In "Nike family values," political commitment (think Kareem Abdul-Jabbar, think Muhummad Ali) is deemed divisive. Tiger's handlers positioned him above the fray that might involve what we read daily about sports, movie and pop stars.

2) People are conditioned to actors being politically active. A lot of people dislike George Clooney because of his politics. Finding out about his tomcatting just confirms what they thought.

3) Actors are held to a different sexual standard than athletes. The former have been taken for a bunch of horny rascals, long before the days of Errol Flynn.

Athletes are more in the Gary Cooper mould; they're like the Great American movie cowboy who never kissed anything but his horse. Or, in Tiger's case, his putter. We know this is not true and still perpetuate the myth.
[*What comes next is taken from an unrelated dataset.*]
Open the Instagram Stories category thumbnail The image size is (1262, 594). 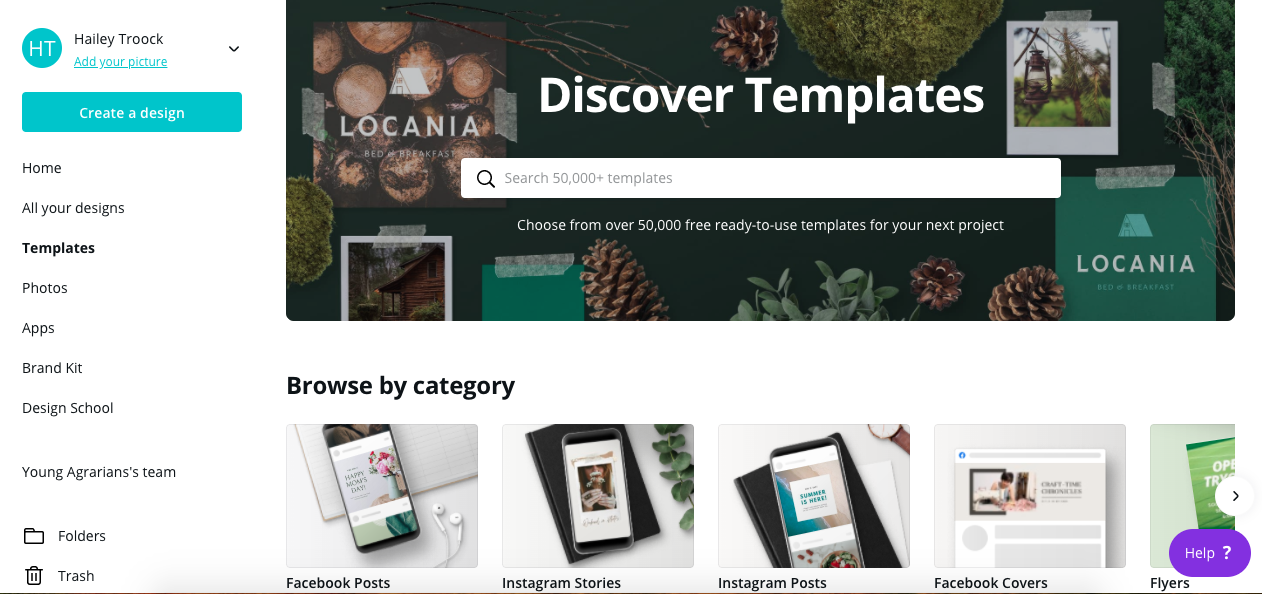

4) Race. Like Michael Jordan and Barack Obama, Tiger is of an era that tries to eschew racial identity politics. The emphasis is on tries.

It is notable both Tiger and Kobe Bryant are African-Americans who tried to play up their worldliness (Tiger with the "Cablinasian" cognomen, Kobe emphasizing that he speaks Italian). There comes a point, though, when in the eyes of the majority, they are black.

5) Tiger was also positioned as being above commercialism. When Peyton Manning does a commercial, people get that he's doing it for fun and money. Tiger was supposed to be different.

So, Tiger had farther to fall in the public's eyes. Really, he was just a guy who liked golf and sex, which makes him one of us, just with a much bigger pile of money and marginally attractive women.

Last, I do not have the expertise or experience to challenge what you are saying about children whose parents are divorced. The point was never that being obscenely rich would take all that away.

It was simply that on the whole, the Woods' kids are still more well-off than 99.99% of the children in the world. That's why I can't abide people playing the sympathy card for Elin and The Kids. They're not a prop in somewhat's argument.

Thanks for the feedback. Skol Vikings!